- [YOUR GOAL] Each line starting at the one that contains "For every named" and ending at the one that contains "UP News (279, 91)" must be returned exactly, and the rest of the listing is left out.

- [DATA TO PROCESS]
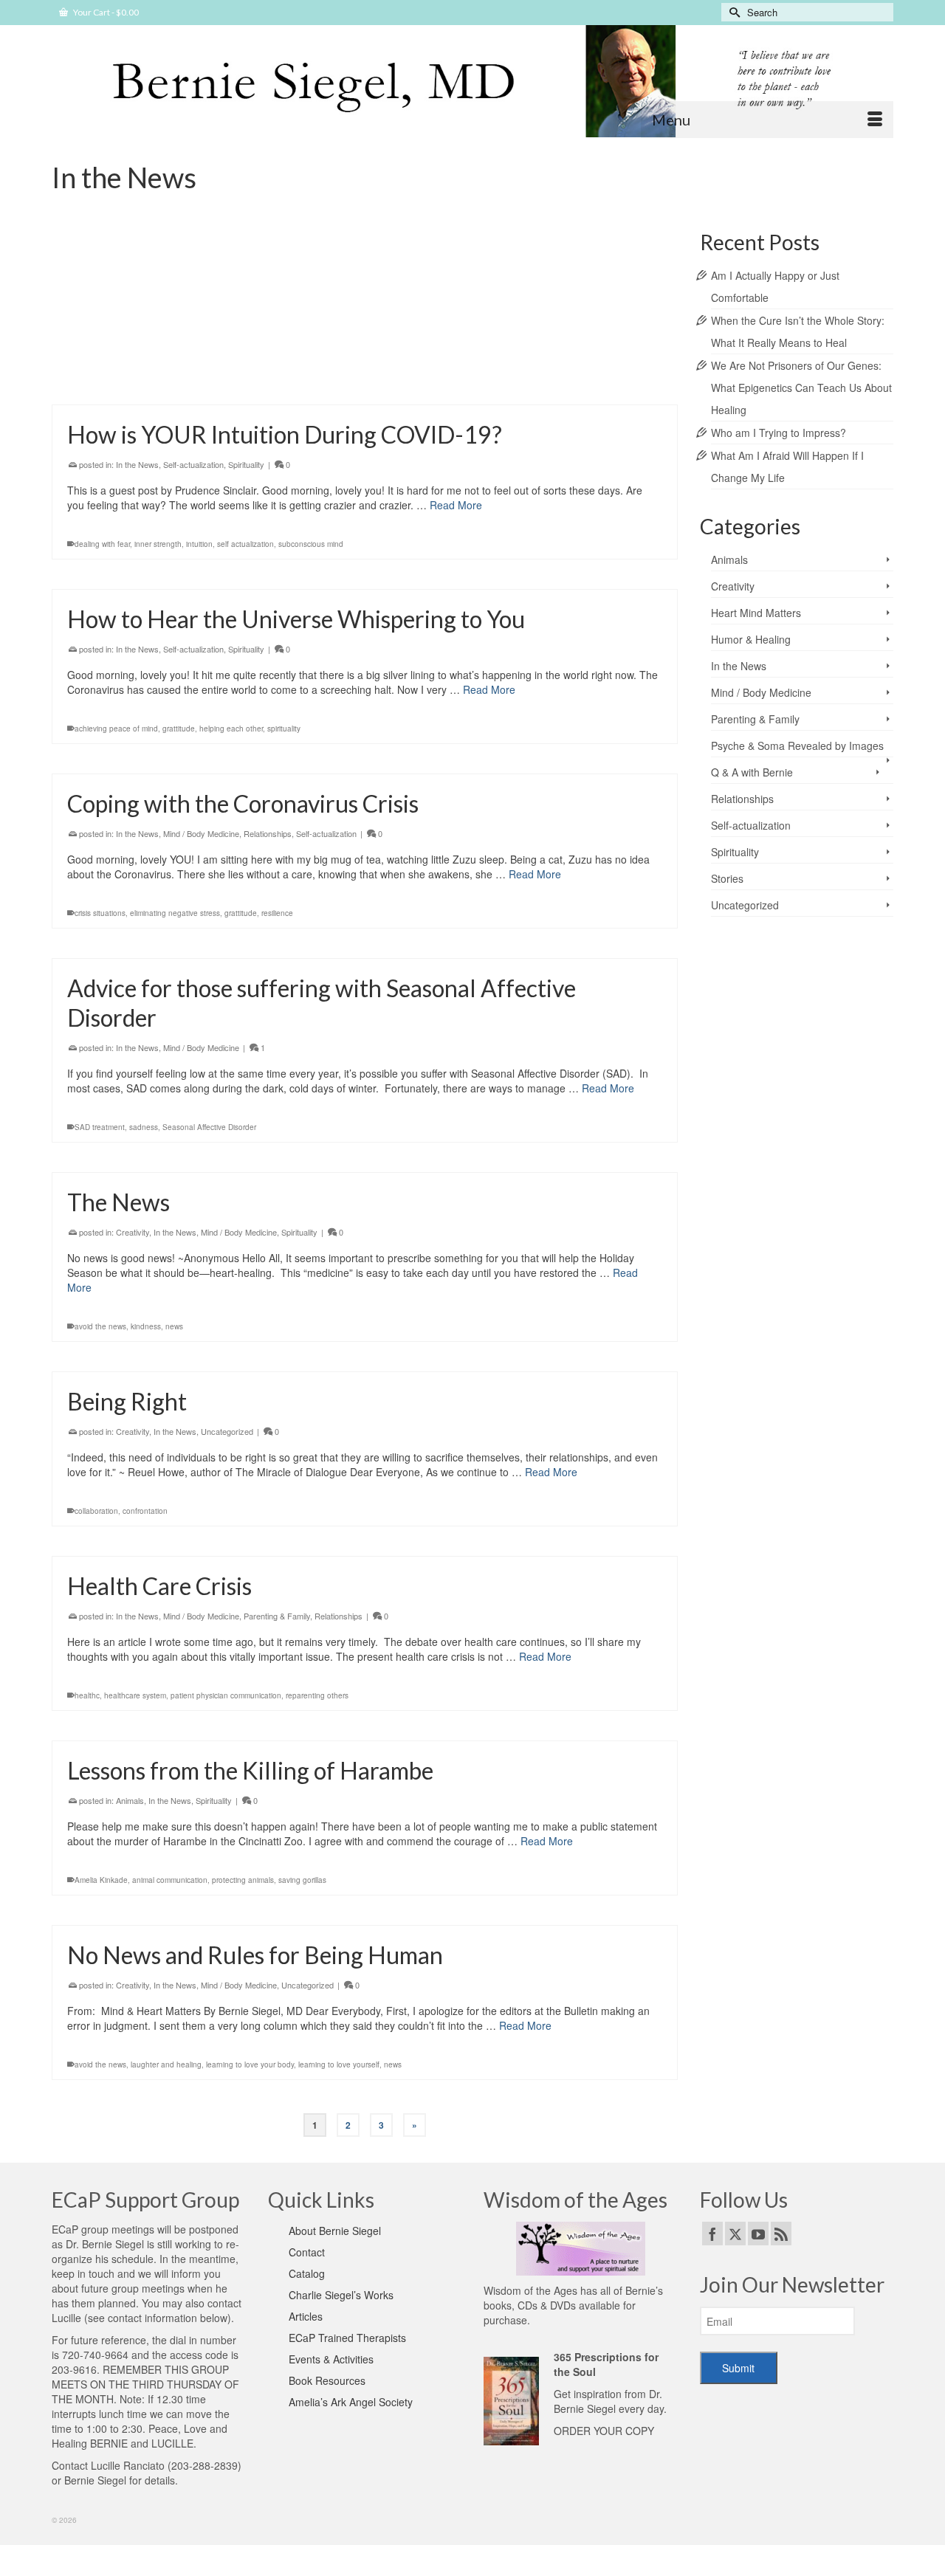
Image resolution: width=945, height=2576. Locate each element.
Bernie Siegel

* * *

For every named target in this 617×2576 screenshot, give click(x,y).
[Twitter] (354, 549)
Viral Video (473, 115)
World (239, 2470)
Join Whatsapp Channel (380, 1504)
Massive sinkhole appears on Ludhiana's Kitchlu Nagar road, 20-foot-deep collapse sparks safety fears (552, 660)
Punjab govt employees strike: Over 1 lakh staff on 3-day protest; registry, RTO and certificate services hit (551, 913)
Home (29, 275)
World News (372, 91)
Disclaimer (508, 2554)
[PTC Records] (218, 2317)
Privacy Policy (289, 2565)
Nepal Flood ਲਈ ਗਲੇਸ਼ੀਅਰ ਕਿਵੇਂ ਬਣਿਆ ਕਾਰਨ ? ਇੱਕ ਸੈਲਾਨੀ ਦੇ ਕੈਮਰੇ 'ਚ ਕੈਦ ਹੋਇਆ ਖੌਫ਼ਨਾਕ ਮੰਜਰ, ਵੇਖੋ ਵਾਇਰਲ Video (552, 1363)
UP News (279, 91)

- [ANSWER SPACE]
For every named target in this 617×2576 screenshot, give click(x,y).
[Twitter] (354, 549)
Viral Video (473, 115)
World (239, 2470)
Join Whatsapp Channel (380, 1504)
Massive sinkhole appears on Ludhiana's Kitchlu Nagar road, 20-foot-deep collapse sparks safety fears (552, 660)
Punjab govt employees strike: Over 1 lakh staff on 3-day protest; registry, RTO and certificate services hit (551, 913)
Home (29, 275)
World News (372, 91)
Disclaimer (508, 2554)
[PTC Records] (218, 2317)
Privacy Policy (289, 2565)
Nepal Flood ਲਈ ਗਲੇਸ਼ੀਅਰ ਕਿਵੇਂ ਬਣਿਆ ਕਾਰਨ ? ਇੱਕ ਸੈਲਾਨੀ ਦੇ ਕੈਮਰੇ 'ਚ ਕੈਦ ਹੋਇਆ ਖੌਫ਼ਨਾਕ ਮੰਜਰ, ਵੇਖੋ ਵਾਇਰਲ Video (552, 1363)
UP News (279, 91)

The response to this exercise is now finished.